Palangka Raya - Tingginya intensitas kunjungan kerja (kunker) dari jajaran Dewan Perwakilan Rakyat Daerah (DPRD) serta Organisasi Perangkat Daerah (OPD) berbagai kabupaten/kota luar daerah ke Kota Palangkaraya dinilai memberikan sumbangsih nyata terhadap Pendapatan Asli Daerah (PAD). Sektor pariwisata, perhotelan, hingga pelaku UMKM lokal menjadi pihak yang paling diuntungkan dari perputaran arus ekonomi ini.
Anggota DPRD Kota Palangkaraya, Khemal Nasery, Dampak rentetan dari kehadiran para tamu dinas ini memiliki nilai ekonomis yang sangat tinggi bagi perputaran uang di Kota Cantik.
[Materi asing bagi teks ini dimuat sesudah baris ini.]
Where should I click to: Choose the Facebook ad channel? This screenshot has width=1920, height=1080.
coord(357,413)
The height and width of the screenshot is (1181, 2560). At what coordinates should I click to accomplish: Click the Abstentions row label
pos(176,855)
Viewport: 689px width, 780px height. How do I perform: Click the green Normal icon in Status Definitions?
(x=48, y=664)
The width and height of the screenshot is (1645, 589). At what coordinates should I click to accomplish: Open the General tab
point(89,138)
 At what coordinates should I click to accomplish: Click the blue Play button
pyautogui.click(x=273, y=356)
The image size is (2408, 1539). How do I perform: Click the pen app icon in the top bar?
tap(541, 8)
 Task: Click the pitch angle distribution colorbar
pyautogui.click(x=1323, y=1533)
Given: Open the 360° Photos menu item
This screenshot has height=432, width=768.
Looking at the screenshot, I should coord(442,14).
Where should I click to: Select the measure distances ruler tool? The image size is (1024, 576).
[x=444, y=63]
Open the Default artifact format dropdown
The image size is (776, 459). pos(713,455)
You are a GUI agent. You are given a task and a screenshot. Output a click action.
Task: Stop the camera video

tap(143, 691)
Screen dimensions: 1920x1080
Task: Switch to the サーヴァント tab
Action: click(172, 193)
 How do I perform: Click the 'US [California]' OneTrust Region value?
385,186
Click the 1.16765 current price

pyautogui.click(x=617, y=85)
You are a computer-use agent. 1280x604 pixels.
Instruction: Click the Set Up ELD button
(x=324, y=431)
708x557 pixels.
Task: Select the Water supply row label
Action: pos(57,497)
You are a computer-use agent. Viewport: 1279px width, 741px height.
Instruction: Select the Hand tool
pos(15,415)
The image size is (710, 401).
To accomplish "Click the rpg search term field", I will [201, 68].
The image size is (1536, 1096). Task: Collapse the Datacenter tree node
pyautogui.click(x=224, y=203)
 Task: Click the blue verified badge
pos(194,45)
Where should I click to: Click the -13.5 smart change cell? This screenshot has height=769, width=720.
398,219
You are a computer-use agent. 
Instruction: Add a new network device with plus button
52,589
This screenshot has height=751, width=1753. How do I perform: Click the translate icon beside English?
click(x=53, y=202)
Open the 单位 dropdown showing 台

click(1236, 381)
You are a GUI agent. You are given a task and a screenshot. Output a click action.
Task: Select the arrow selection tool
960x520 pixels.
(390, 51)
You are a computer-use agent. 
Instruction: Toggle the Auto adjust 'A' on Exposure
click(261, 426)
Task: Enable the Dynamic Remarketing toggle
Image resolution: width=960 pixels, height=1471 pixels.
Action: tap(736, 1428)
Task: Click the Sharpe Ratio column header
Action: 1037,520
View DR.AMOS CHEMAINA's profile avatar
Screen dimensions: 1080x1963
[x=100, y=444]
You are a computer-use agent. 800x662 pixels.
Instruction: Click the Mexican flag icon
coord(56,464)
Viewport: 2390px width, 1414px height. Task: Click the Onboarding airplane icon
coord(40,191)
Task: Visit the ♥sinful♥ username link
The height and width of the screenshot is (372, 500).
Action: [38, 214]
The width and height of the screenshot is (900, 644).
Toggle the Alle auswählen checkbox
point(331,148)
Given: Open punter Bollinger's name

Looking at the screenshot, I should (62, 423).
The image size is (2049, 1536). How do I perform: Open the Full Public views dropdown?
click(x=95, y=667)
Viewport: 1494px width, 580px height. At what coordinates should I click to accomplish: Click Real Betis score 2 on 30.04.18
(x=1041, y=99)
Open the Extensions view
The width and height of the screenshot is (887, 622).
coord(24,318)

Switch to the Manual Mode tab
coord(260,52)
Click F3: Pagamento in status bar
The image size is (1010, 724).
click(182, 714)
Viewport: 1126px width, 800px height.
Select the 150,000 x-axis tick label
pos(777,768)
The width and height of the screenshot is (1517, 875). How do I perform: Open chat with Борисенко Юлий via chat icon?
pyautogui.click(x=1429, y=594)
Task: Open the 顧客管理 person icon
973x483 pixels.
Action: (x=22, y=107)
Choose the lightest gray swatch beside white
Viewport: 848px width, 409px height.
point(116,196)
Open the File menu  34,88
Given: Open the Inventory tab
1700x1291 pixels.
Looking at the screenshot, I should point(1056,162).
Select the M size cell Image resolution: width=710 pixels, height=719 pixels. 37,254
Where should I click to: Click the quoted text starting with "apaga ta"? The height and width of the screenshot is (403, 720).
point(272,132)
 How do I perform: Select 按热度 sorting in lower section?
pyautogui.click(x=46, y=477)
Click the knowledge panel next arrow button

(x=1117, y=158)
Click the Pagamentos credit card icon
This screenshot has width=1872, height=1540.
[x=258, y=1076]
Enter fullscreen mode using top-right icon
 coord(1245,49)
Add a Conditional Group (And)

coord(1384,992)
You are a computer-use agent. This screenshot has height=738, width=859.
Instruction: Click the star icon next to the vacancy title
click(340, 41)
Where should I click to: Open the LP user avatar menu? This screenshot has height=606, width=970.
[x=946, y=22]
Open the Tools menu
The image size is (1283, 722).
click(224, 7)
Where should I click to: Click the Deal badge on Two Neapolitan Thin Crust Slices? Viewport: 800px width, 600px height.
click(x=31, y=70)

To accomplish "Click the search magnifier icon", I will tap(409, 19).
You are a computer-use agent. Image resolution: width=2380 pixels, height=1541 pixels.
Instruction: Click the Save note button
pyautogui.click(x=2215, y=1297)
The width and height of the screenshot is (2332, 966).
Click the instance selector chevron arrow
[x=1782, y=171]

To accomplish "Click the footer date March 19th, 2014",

"Estimasi kasarnya, satu orang tamu yang datang untuk kunker bisa mengeluarkan biaya untuk kebutuhan personalnya sekitar Rp2 juta selama berada di Palangkaraya. Coba bayangkan jika angka itu dikalikan dengan durasi beberapa hari kunjungan, dikalikan lagi dengan jumlah anggota rombongan, dan diakumulasikan dalam kurun waktu satu tahun. Ini adalah nilai ekonomis yang sangat tinggi dan luar biasa untuk Palangkaraya," ujar Khemal Nasery , Rabu (20/5/2026).
Khemal menjelaskan bahwa pengeluaran sebesar Rp2 juta per orang tersebut mencakup berbagai sektor riil di masyarakat. Mulai dari akomodasi hotel, sektor transportasi lokal, kuliner, hingga pembelian oleh-oleh khas Kalimantan Tengah.
Secara tidak langsung, aktivitas belanja dan konsumsi para peserta kunker ini menyumbang peningkatan PAD melalui skema pajak daerah, khususnya Pajak Barang dan Jasa Tertentu (PBJT) untuk jasa perhotelan dan makanan/minuman.
Peningkatan kualitas pelayanan, kebersihan kota, kemudahan akses informasi, serta keramahtamahan harus tetap dijaga agar para tamu merasa nyaman dan jera untuk kembali berkunjung. DPRD Palangkaraya juga berharap Pemko bisa menyatukan momentum kunker ini dengan promosi sektor pariwisata daerah.